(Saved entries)

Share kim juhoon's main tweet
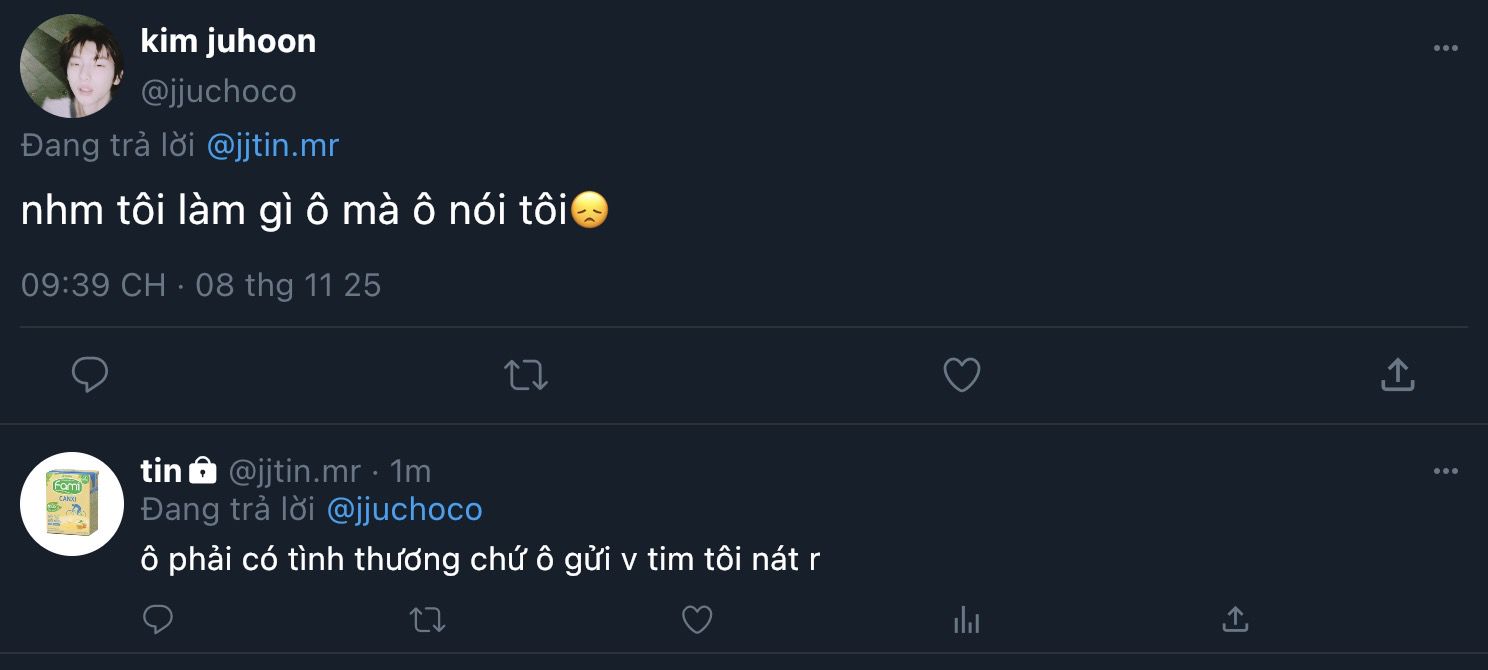This screenshot has height=670, width=1488. 1397,375
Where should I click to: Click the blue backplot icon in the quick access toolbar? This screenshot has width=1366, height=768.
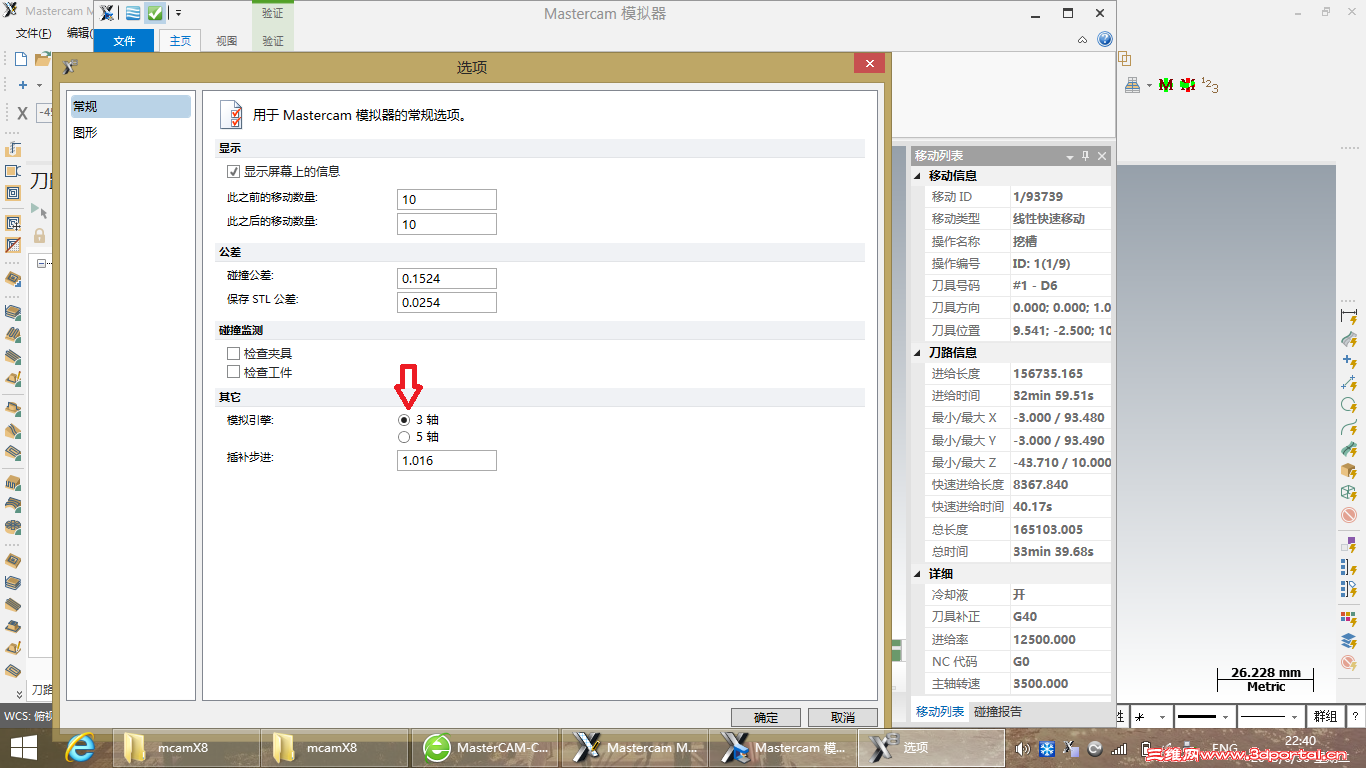click(x=132, y=13)
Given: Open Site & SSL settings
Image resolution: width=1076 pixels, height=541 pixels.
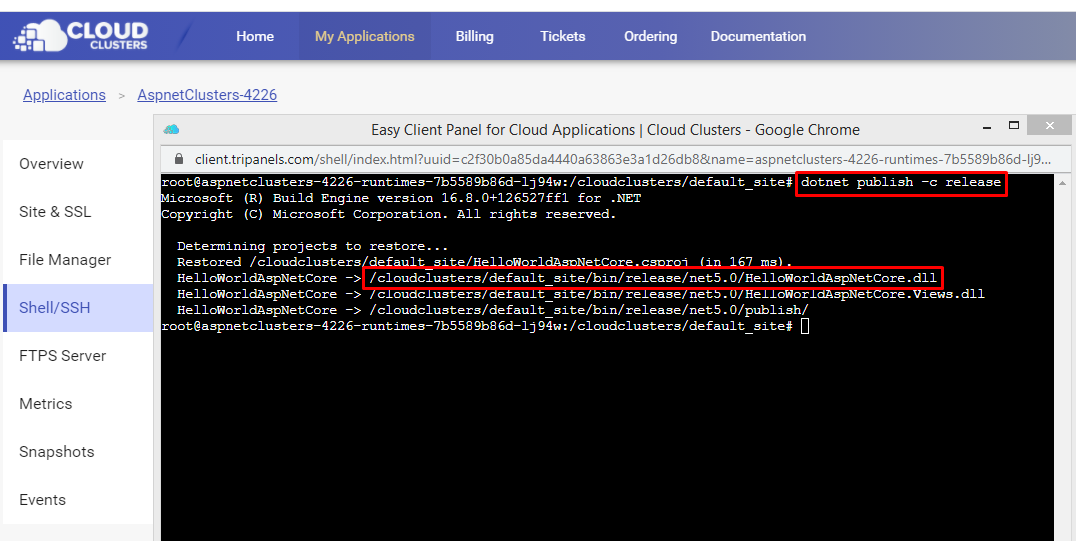Looking at the screenshot, I should click(55, 212).
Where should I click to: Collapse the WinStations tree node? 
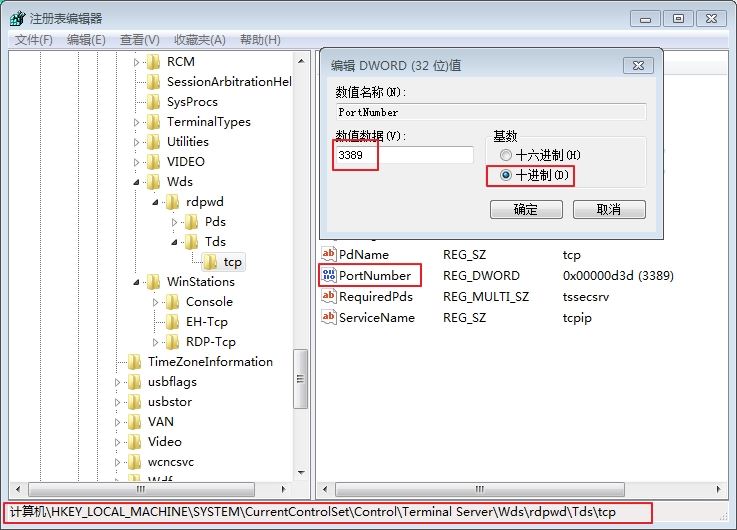click(x=138, y=282)
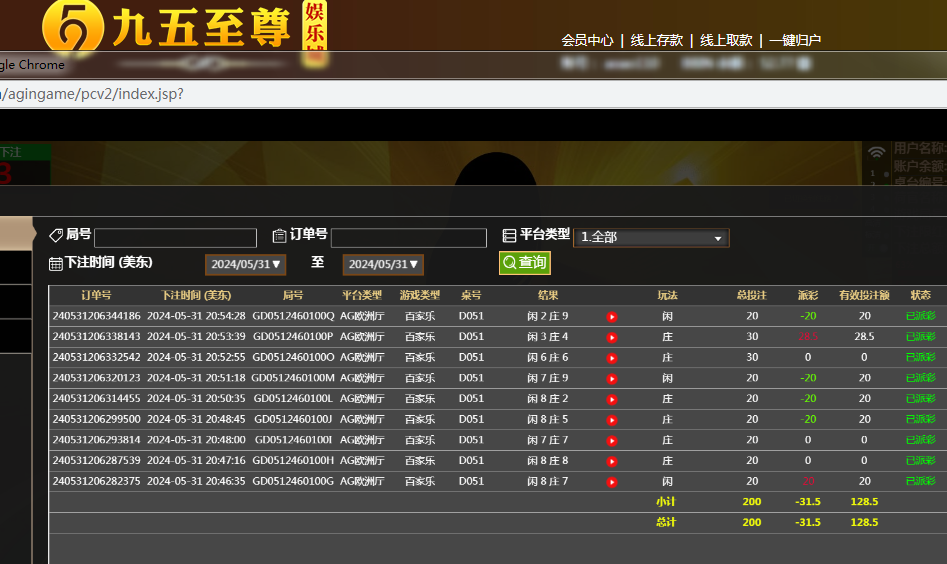Click the calendar icon beside 下注时间

click(x=56, y=264)
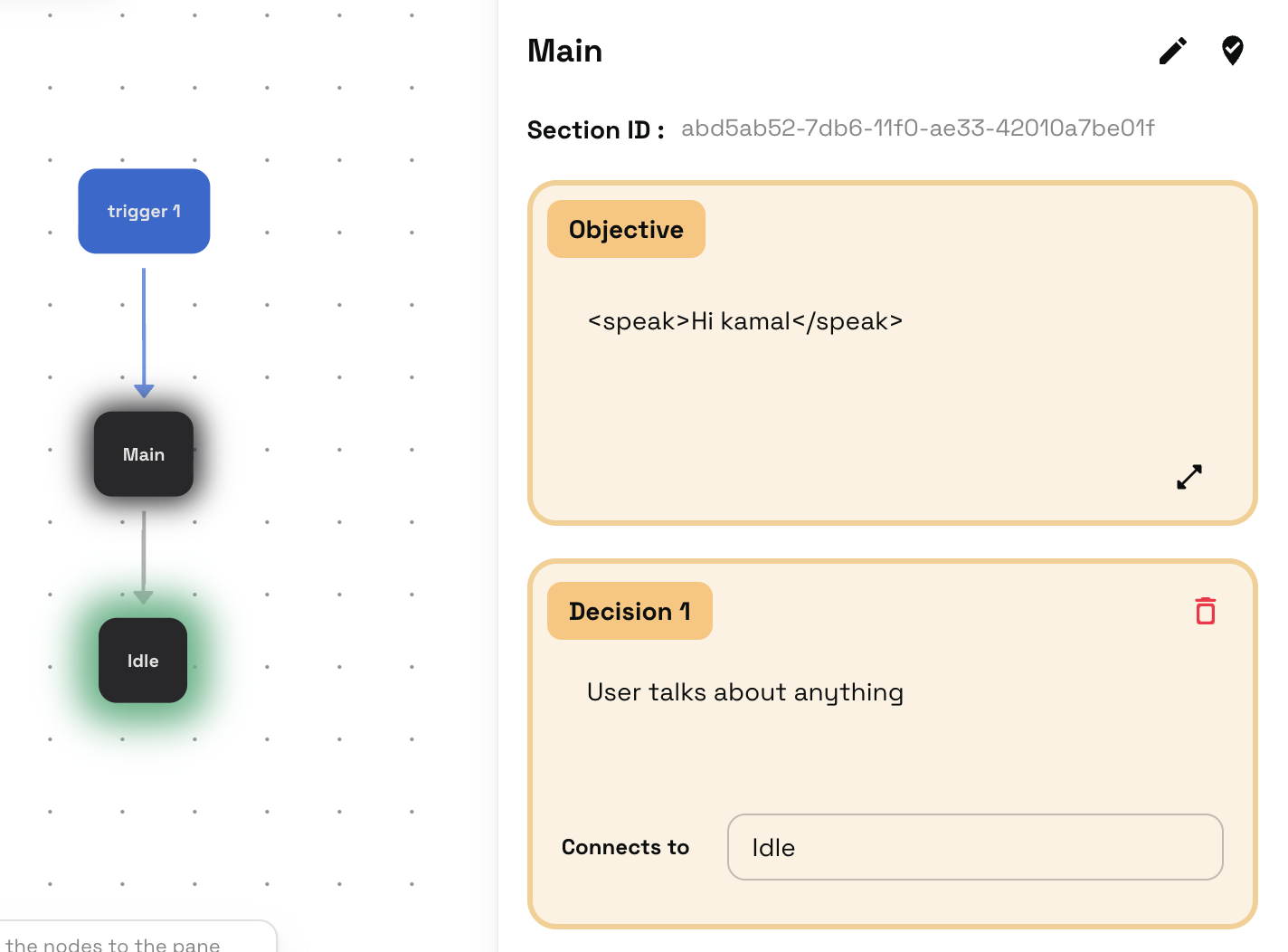
Task: Expand the Objective box with arrows icon
Action: pos(1189,477)
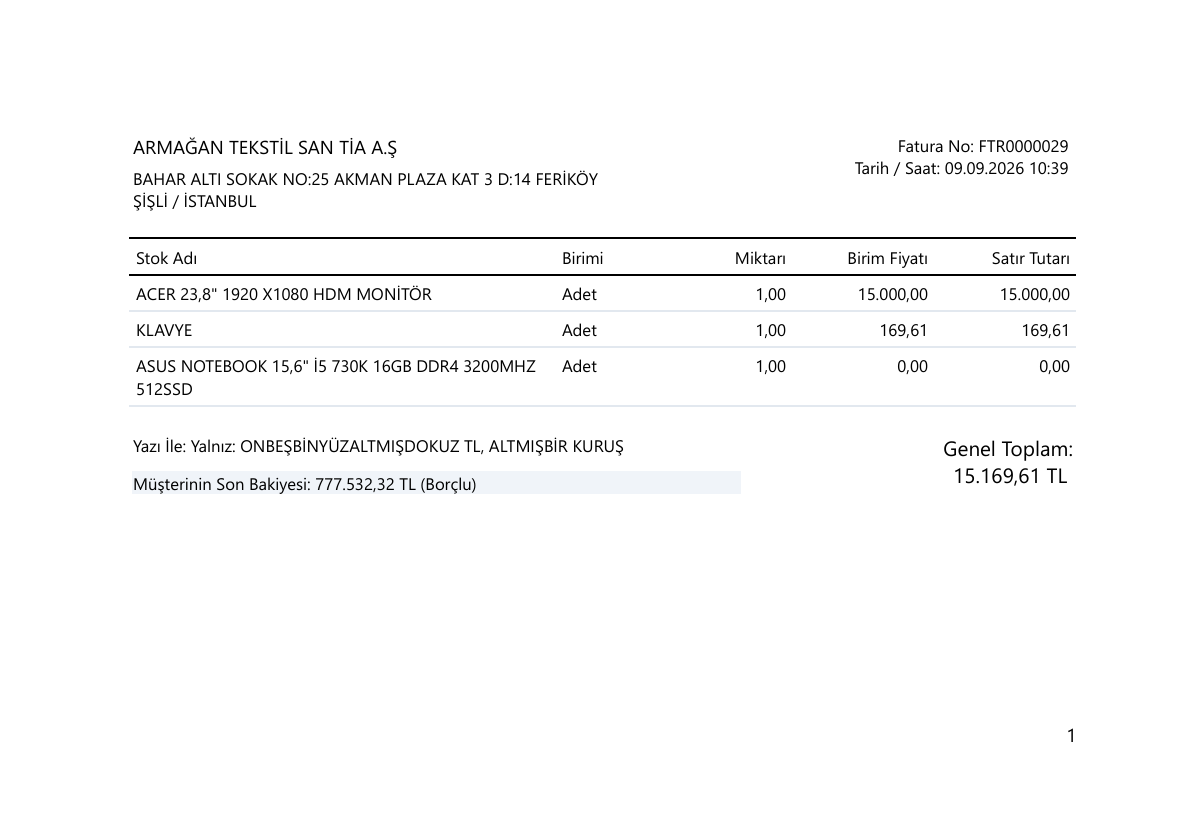Select the ASUS NOTEBOOK item description
This screenshot has height=830, width=1202.
[336, 378]
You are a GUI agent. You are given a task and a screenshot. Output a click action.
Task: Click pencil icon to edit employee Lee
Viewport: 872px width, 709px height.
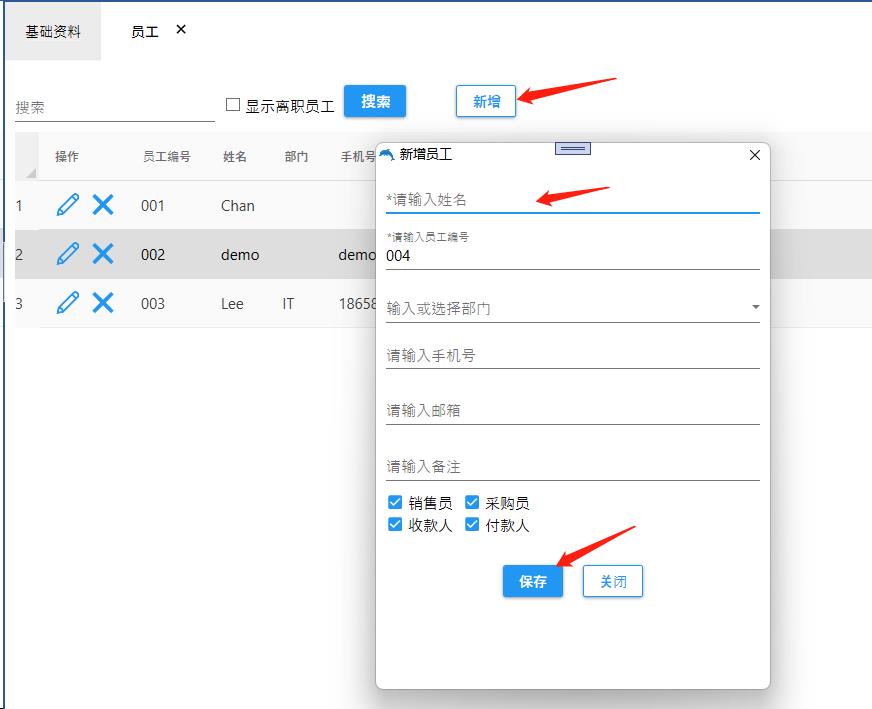pos(68,303)
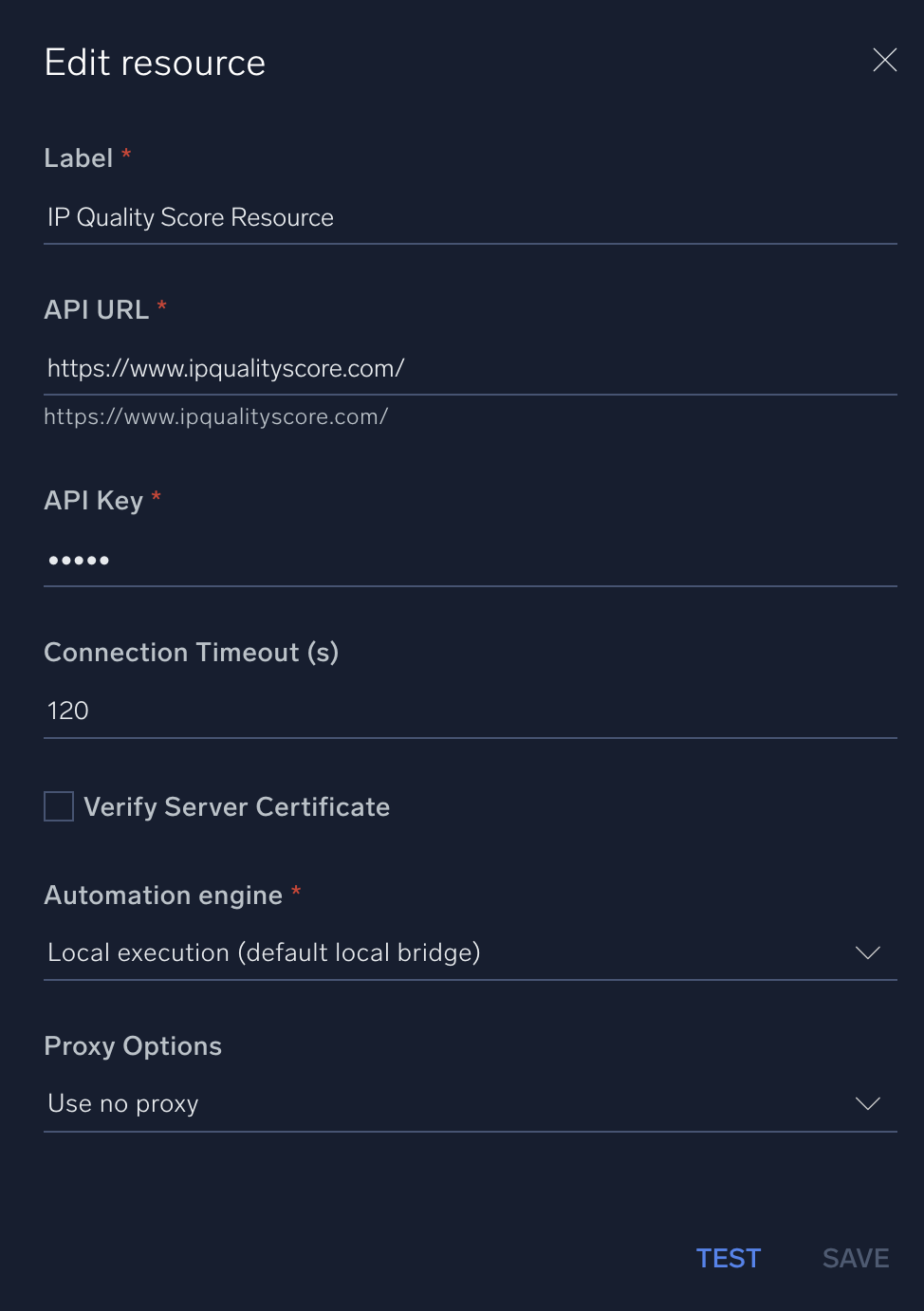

**WHAT YOU ARE ASKED TO DO:**
In the copy you write, the data above must appear exactly, with no pictures.

**WRITTEN RESPONSE:**
Share kim juhoon's main tweet
This screenshot has height=670, width=1488. 1397,375
Where should I click to: Click the blue backplot icon in the quick access toolbar? This screenshot has width=1366, height=768.
click(x=132, y=13)
Given: Open Site & SSL settings
Image resolution: width=1076 pixels, height=541 pixels.
Looking at the screenshot, I should click(55, 212).
Where should I click to: Collapse the WinStations tree node? 
click(x=138, y=282)
Click the calendar icon beside 下注时间

click(x=56, y=264)
Task: Expand the Objective box with arrows icon
Action: pos(1189,477)
Select the ASUS NOTEBOOK item description
This screenshot has height=830, width=1202.
[336, 378]
You are a GUI agent. You are given a task and a screenshot. Output a click action.
Task: Click pencil icon to edit employee Lee
Viewport: 872px width, 709px height.
pos(68,303)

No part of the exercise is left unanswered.